(DATA RECORDS Opens)
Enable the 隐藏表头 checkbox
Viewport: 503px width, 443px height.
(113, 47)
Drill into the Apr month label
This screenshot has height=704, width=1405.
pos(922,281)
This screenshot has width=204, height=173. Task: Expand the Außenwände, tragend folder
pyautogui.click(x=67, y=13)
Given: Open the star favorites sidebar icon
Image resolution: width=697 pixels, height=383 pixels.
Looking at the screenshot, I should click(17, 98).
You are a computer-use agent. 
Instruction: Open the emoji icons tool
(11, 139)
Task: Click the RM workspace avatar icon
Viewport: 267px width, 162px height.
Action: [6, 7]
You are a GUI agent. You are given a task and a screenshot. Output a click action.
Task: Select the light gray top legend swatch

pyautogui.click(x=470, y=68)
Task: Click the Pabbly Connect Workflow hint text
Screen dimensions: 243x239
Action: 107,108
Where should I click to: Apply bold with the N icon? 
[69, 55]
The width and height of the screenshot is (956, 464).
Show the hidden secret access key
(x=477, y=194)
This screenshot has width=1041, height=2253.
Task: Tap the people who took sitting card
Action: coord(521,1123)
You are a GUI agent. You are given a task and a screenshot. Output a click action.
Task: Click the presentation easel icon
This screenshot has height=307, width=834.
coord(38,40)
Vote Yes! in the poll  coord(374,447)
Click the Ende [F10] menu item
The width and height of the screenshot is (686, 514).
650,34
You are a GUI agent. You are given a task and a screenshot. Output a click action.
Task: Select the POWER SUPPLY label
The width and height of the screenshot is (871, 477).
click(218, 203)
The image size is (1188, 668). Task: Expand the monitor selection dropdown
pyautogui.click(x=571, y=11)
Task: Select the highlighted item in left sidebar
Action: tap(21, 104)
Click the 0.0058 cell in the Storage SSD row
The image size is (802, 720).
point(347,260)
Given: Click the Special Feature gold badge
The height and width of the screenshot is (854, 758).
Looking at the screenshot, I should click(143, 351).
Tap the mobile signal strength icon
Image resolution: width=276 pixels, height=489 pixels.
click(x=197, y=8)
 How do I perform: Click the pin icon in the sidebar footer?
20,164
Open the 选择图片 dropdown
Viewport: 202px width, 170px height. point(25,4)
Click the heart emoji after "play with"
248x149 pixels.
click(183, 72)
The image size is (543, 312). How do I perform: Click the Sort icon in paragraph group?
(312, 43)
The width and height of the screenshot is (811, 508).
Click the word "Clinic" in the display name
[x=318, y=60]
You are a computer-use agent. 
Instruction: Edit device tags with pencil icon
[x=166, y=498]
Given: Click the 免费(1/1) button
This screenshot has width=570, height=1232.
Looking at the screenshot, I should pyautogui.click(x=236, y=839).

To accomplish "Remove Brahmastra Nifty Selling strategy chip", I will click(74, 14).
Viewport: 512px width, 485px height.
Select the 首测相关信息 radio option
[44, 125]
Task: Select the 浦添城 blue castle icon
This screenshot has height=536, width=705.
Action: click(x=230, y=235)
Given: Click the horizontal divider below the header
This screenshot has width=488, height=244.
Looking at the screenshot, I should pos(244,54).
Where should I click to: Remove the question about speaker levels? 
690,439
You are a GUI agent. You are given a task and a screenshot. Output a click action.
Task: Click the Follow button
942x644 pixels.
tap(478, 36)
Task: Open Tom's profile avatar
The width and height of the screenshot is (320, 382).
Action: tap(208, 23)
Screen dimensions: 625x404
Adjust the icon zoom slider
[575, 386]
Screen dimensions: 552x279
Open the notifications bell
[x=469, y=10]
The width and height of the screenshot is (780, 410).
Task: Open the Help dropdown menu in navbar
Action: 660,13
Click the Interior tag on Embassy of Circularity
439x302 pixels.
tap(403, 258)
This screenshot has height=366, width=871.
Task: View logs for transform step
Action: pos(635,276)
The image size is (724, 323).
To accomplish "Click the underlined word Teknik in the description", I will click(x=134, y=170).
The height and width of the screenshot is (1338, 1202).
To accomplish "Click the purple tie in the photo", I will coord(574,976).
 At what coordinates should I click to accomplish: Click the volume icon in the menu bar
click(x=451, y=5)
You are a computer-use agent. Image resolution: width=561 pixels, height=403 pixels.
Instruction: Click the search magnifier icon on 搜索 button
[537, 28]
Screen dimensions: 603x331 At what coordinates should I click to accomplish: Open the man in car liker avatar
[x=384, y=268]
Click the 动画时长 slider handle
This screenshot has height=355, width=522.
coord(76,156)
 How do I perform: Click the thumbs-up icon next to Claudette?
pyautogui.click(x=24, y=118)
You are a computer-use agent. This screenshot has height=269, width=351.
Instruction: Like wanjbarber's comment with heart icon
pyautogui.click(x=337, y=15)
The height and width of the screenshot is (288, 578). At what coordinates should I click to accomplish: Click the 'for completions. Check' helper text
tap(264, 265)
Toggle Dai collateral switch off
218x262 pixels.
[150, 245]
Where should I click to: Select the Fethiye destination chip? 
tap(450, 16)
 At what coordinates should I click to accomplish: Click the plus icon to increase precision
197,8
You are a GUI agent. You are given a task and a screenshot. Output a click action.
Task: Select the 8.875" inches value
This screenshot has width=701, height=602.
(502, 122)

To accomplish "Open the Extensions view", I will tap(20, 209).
(DATA RECORDS Closes)
Copy out the whole listing exactly; please set it all down.

Enable the 隐藏表头 checkbox
Viewport: 503px width, 443px height.
(113, 47)
Drill into the Apr month label
This screenshot has height=704, width=1405.
pos(922,281)
This screenshot has width=204, height=173. Task: Expand the Außenwände, tragend folder
pyautogui.click(x=67, y=13)
Given: Open the star favorites sidebar icon
Image resolution: width=697 pixels, height=383 pixels.
Looking at the screenshot, I should click(17, 98).
You are a computer-use agent. 
Instruction: Open the emoji icons tool
(11, 139)
Task: Click the RM workspace avatar icon
Viewport: 267px width, 162px height.
Action: [6, 7]
You are a GUI agent. You are given a task and a screenshot. Output a click action.
Task: Select the light gray top legend swatch

pyautogui.click(x=470, y=68)
Task: Click the Pabbly Connect Workflow hint text
Screen dimensions: 243x239
Action: 107,108
Where should I click to: Apply bold with the N icon? 
[69, 55]
The width and height of the screenshot is (956, 464).
Show the hidden secret access key
(x=477, y=194)
This screenshot has width=1041, height=2253.
Task: Tap the people who took sitting card
Action: coord(521,1123)
You are a GUI agent. You are given a task and a screenshot. Output a click action.
Task: Click the presentation easel icon
This screenshot has height=307, width=834.
coord(38,40)
Vote Yes! in the poll  coord(374,447)
Click the Ende [F10] menu item
The width and height of the screenshot is (686, 514).
650,34
You are a GUI agent. You are given a task and a screenshot. Output a click action.
Task: Select the POWER SUPPLY label
The width and height of the screenshot is (871, 477).
click(218, 203)
The image size is (1188, 668). Task: Expand the monitor selection dropdown
pyautogui.click(x=571, y=11)
Task: Select the highlighted item in left sidebar
Action: tap(21, 104)
Click the 0.0058 cell in the Storage SSD row
The image size is (802, 720).
point(347,260)
Given: Click the Special Feature gold badge
The height and width of the screenshot is (854, 758).
Looking at the screenshot, I should click(143, 351).
Tap the mobile signal strength icon
Image resolution: width=276 pixels, height=489 pixels.
click(x=197, y=8)
 How do I perform: Click the pin icon in the sidebar footer?
20,164
Open the 选择图片 dropdown
Viewport: 202px width, 170px height. point(25,4)
Click the heart emoji after "play with"
248x149 pixels.
click(183, 72)
The image size is (543, 312). How do I perform: Click the Sort icon in paragraph group?
(312, 43)
The width and height of the screenshot is (811, 508).
Click the word "Clinic" in the display name
[x=318, y=60]
You are a computer-use agent. 
Instruction: Edit device tags with pencil icon
[x=166, y=498]
Given: Click the 免费(1/1) button
This screenshot has width=570, height=1232.
Looking at the screenshot, I should pyautogui.click(x=236, y=839).

To accomplish "Remove Brahmastra Nifty Selling strategy chip", I will click(74, 14).
Viewport: 512px width, 485px height.
Select the 首测相关信息 radio option
[44, 125]
Task: Select the 浦添城 blue castle icon
This screenshot has height=536, width=705.
Action: click(x=230, y=235)
Given: Click the horizontal divider below the header
This screenshot has width=488, height=244.
Looking at the screenshot, I should pos(244,54).
Where should I click to: Remove the question about speaker levels? 
690,439
You are a GUI agent. You are given a task and a screenshot. Output a click action.
Task: Click the Follow button
942x644 pixels.
tap(478, 36)
Task: Open Tom's profile avatar
The width and height of the screenshot is (320, 382).
Action: tap(208, 23)
Screen dimensions: 625x404
Adjust the icon zoom slider
[575, 386]
Screen dimensions: 552x279
Open the notifications bell
[x=469, y=10]
The width and height of the screenshot is (780, 410).
Task: Open the Help dropdown menu in navbar
Action: 660,13
Click the Interior tag on Embassy of Circularity
439x302 pixels.
tap(403, 258)
This screenshot has height=366, width=871.
Task: View logs for transform step
Action: pos(635,276)
The image size is (724, 323).
To accomplish "Click the underlined word Teknik in the description", I will click(x=134, y=170).
The height and width of the screenshot is (1338, 1202).
To accomplish "Click the purple tie in the photo", I will coord(574,976).
 At what coordinates should I click to accomplish: Click the volume icon in the menu bar
click(x=451, y=5)
You are a computer-use agent. Image resolution: width=561 pixels, height=403 pixels.
Instruction: Click the search magnifier icon on 搜索 button
[537, 28]
Screen dimensions: 603x331 At what coordinates should I click to accomplish: Open the man in car liker avatar
[x=384, y=268]
Click the 动画时长 slider handle
This screenshot has height=355, width=522.
coord(76,156)
 How do I perform: Click the thumbs-up icon next to Claudette?
pyautogui.click(x=24, y=118)
You are a computer-use agent. This screenshot has height=269, width=351.
Instruction: Like wanjbarber's comment with heart icon
pyautogui.click(x=337, y=15)
The height and width of the screenshot is (288, 578). At what coordinates should I click to accomplish: Click the 'for completions. Check' helper text
tap(264, 265)
Toggle Dai collateral switch off
218x262 pixels.
[150, 245]
Where should I click to: Select the Fethiye destination chip? 
tap(450, 16)
 At what coordinates should I click to accomplish: Click the plus icon to increase precision
197,8
You are a GUI agent. You are given a task and a screenshot. Output a click action.
Task: Select the 8.875" inches value
This screenshot has width=701, height=602.
(502, 122)

To accomplish "Open the Extensions view", I will tap(20, 209).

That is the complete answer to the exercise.